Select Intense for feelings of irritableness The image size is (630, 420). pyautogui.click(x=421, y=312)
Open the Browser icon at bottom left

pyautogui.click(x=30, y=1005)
-.-.-
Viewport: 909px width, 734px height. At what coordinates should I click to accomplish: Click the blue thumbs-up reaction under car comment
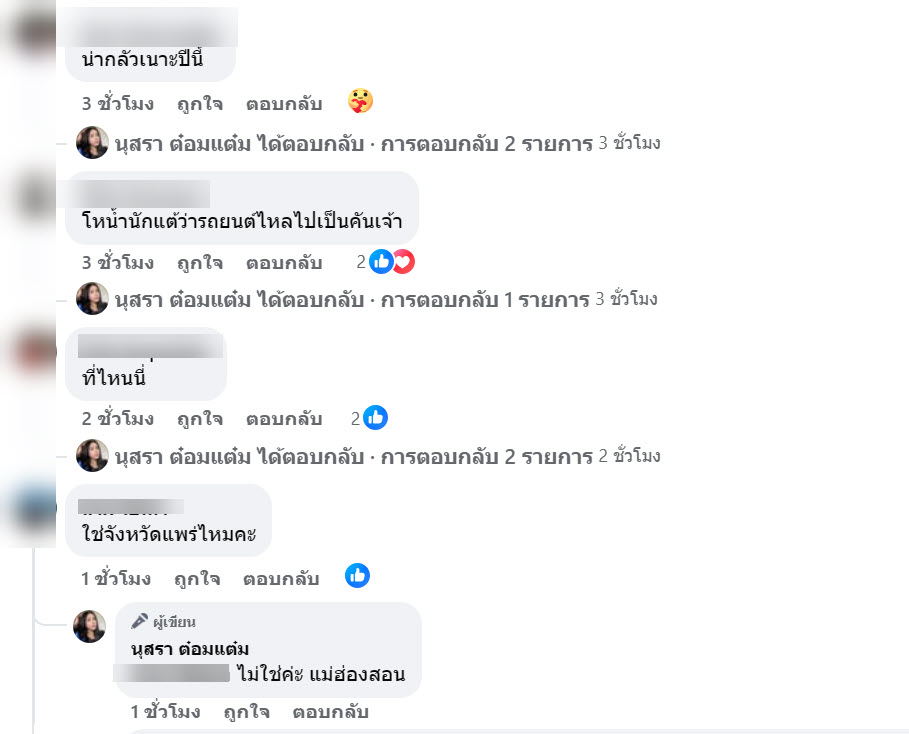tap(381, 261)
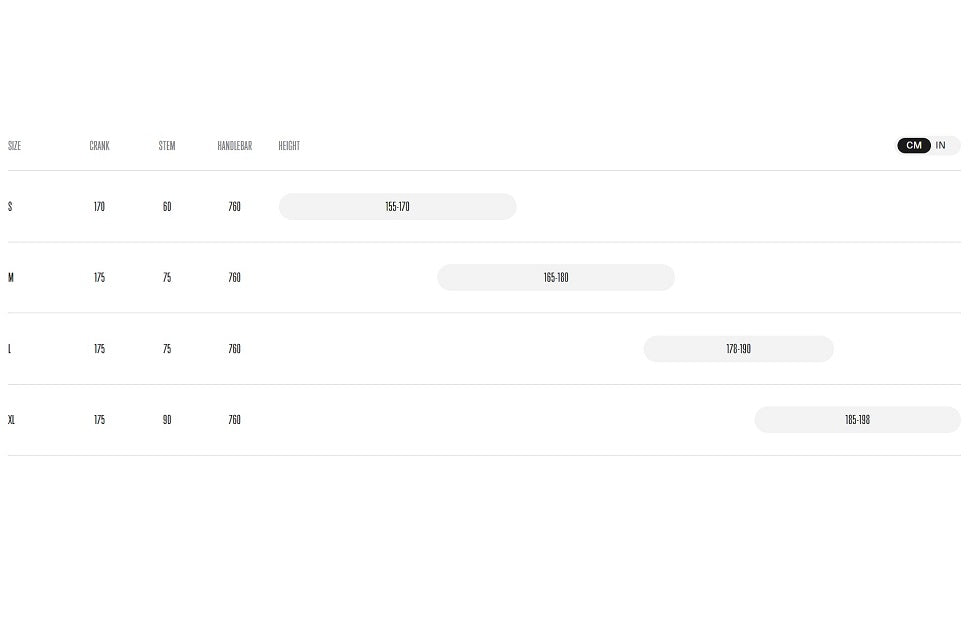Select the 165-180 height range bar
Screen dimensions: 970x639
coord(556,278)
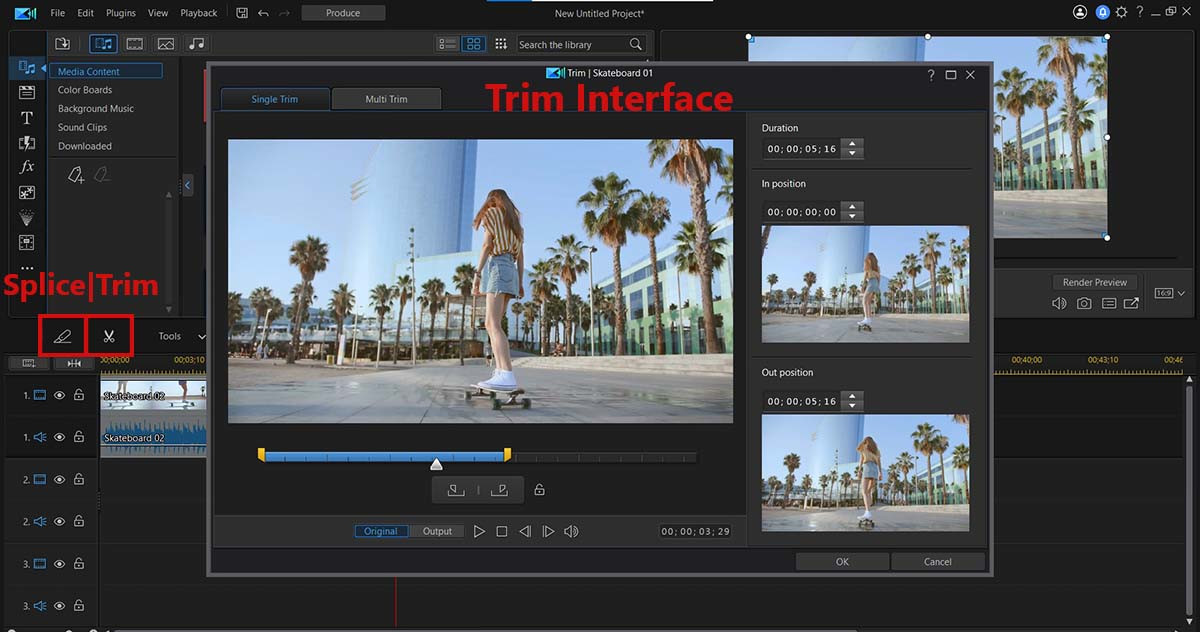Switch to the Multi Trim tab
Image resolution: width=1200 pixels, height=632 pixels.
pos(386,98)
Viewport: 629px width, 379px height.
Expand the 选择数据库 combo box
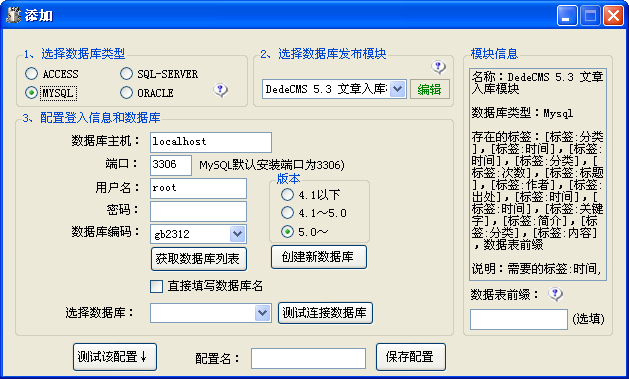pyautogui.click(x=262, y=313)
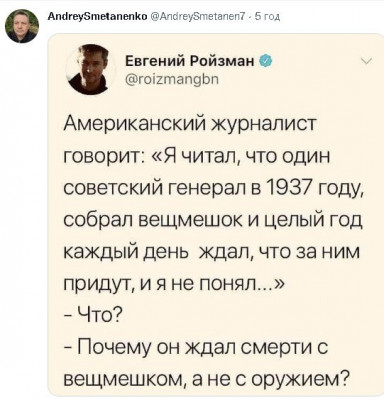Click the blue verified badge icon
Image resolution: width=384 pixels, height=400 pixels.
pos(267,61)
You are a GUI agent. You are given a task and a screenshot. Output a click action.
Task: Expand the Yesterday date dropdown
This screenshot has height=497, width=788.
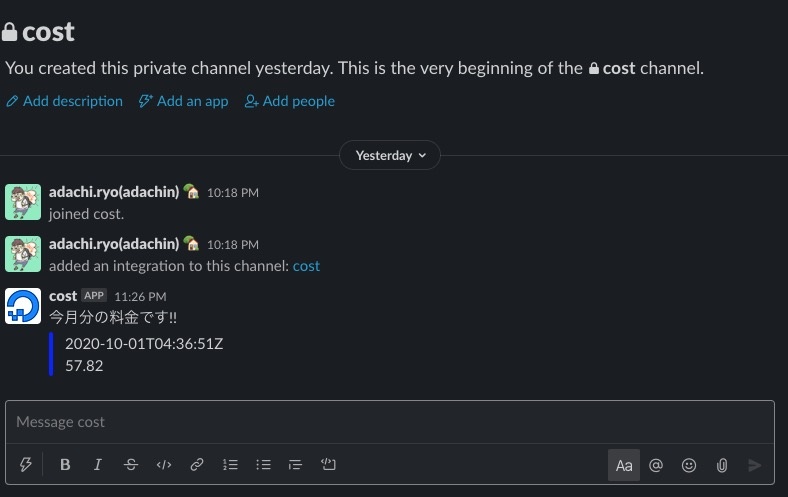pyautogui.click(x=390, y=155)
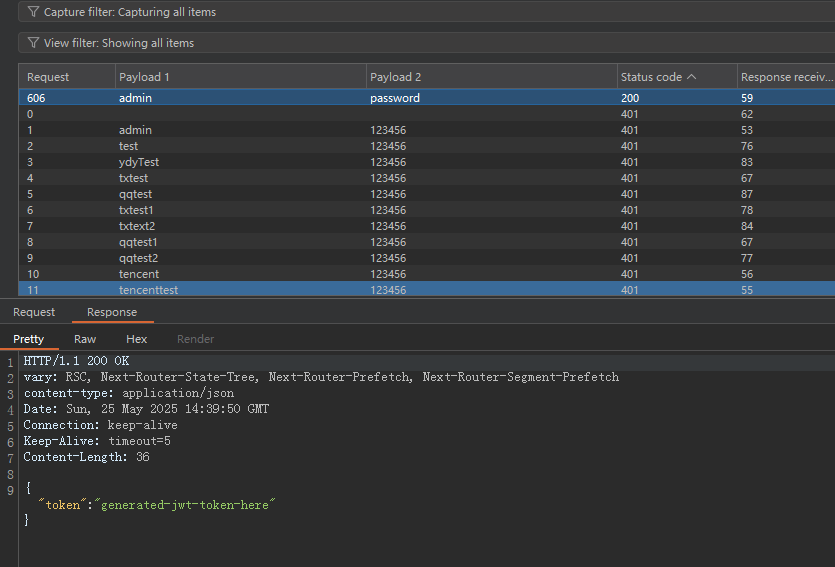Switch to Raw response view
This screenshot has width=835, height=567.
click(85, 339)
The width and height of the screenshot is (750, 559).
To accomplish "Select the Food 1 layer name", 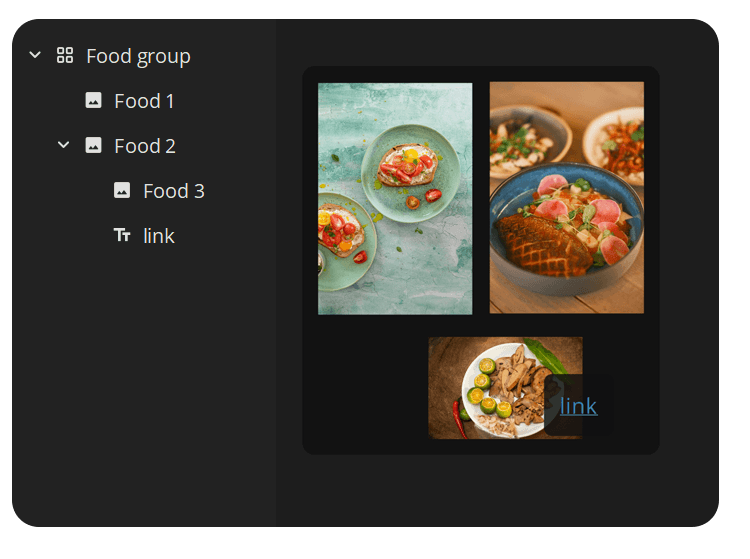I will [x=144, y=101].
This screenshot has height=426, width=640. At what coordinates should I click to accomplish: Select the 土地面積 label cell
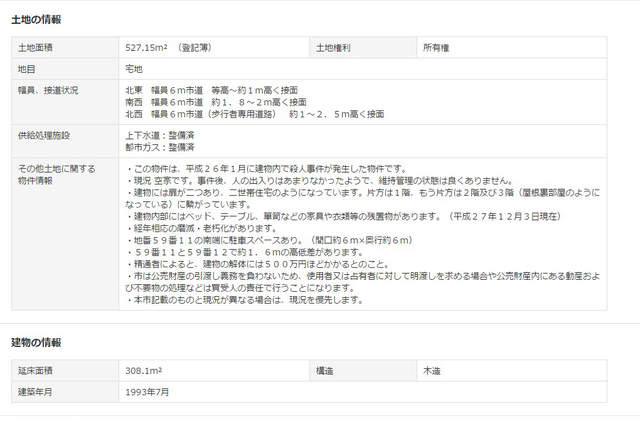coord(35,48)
-.-.-
### [WORK INSTRUCTIONS]
Repeat, word for word, the lines of the material above from the one holding "This screenshot has height=497, width=788." through the one holding "The width and". Leave out pictures.

### [ANSWER]
This screenshot has height=497, width=788.
pyautogui.click(x=390, y=155)
Switch to Raw response view
This screenshot has width=835, height=567.
click(85, 339)
The width and height of the screenshot is (750, 559).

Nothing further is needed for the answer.